═════ Cuplikan Halaman

Mohon tunggu...
ADE SETIAWAN
ADE SETIAWAN Mohon Tunggu... Tenaga Kesehatan - Kepala Puskeswan Pandeglang

All is Well

Selanjutnya

Tutup

Ramadan Pilihan

Puasa Media Sosial, Penting untuk Kita Lakukan atau Tidak?

30 Maret 2024   23:58 Diperbarui: 31 Maret 2024   10:35 839
+
Laporkan Konten
Laporkan Akun
Kompasiana adalah platform blog. Konten ini menjadi tanggung jawab bloger dan tidak mewakili pandangan redaksi Kompas.
Lihat foto
Bagikan ide kreativitasmu dalam bentuk konten di Kompasiana | Sumber gambar: Freepik

Media sosial itu ibarat mata pedang yang tajam dikedua sisinya. Ia akan sebaik penggunanya. Jika digunakan untuk hal yang positif maka baik pula media sosial tersebut.

══════════
═════ Daftar Tersedia

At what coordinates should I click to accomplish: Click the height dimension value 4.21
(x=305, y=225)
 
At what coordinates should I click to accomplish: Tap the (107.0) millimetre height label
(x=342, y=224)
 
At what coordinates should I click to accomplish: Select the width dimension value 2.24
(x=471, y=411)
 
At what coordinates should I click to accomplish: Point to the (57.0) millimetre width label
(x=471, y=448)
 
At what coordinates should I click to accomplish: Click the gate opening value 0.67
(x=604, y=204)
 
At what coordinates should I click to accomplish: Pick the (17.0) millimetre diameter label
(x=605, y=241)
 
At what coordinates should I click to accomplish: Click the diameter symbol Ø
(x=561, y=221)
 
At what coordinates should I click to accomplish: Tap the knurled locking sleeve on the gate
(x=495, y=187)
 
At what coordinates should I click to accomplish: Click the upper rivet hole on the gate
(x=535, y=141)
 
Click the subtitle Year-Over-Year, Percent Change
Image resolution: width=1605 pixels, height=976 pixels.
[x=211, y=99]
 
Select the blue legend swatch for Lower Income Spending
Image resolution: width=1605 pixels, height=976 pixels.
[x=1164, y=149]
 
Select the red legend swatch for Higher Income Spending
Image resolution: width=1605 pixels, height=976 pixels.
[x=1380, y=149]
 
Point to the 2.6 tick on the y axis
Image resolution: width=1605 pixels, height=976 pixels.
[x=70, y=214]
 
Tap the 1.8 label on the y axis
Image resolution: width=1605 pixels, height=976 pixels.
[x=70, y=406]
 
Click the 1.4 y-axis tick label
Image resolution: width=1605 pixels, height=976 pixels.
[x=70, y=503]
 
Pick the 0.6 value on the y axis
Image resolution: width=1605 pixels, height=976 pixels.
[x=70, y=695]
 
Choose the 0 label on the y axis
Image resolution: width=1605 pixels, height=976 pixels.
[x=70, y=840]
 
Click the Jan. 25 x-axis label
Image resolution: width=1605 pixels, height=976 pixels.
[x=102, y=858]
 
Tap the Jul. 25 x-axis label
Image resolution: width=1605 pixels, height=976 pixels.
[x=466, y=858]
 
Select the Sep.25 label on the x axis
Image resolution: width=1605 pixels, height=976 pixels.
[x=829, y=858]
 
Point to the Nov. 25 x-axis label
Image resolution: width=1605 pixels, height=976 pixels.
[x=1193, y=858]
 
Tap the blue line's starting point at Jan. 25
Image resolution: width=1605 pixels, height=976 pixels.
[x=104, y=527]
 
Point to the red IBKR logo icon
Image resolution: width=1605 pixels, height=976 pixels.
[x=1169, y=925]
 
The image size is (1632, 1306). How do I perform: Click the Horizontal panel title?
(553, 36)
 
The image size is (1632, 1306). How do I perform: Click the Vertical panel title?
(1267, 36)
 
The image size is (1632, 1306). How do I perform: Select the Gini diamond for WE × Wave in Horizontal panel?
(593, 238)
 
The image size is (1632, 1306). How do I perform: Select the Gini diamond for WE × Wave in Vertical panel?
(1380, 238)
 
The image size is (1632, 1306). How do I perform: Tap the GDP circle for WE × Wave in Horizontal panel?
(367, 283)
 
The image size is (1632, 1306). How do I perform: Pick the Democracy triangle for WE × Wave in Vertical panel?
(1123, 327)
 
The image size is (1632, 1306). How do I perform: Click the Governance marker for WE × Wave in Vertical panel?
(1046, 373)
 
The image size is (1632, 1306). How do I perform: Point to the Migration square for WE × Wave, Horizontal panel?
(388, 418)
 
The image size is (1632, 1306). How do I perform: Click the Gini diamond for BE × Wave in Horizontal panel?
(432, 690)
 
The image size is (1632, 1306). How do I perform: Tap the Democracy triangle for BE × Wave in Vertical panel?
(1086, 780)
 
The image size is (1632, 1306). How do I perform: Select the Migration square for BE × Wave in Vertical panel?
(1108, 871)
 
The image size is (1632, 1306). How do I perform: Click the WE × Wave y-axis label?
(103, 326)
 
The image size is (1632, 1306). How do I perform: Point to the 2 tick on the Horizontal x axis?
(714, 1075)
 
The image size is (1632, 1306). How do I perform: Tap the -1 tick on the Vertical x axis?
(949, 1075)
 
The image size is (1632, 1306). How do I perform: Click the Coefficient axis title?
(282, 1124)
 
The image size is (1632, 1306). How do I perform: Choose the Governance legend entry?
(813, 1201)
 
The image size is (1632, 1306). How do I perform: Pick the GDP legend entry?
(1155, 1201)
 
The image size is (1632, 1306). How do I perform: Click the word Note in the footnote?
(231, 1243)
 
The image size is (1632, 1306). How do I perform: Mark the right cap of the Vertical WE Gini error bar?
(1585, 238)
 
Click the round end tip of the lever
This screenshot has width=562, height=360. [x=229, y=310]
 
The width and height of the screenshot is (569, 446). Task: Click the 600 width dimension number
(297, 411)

══════════

### Arahan Singkat A:
Jawab pertanyaan berikut berdasarkan cuplikan halaman, masing-masing pada barisnya sendiri dengan penanda yang sama:
(i) Apa jabatan ADE SETIAWAN yang tercantum?
(ii) Kapan tulisan itu diperbarui?
(iii) Media sosial diibaratkan sebagai apa?
### Arahan Singkat B:
Salin ulang baris-baris daftar, mulai dari baris pertama daftar hingga baris yang memuat "(x=471, y=411)", termasuk kedua ujungnya.

### Jawaban Lengkap A:
(i) Tenaga Kesehatan - Kepala Puskeswan Pandeglang
(ii) 31 Maret 2024, pukul 10:35
(iii) Mata pedang yang tajam dikedua sisinya

### Jawaban Lengkap B:
At what coordinates should I click to accomplish: Click the height dimension value 4.21
(x=305, y=225)
 
At what coordinates should I click to accomplish: Tap the (107.0) millimetre height label
(x=342, y=224)
 
At what coordinates should I click to accomplish: Select the width dimension value 2.24
(x=471, y=411)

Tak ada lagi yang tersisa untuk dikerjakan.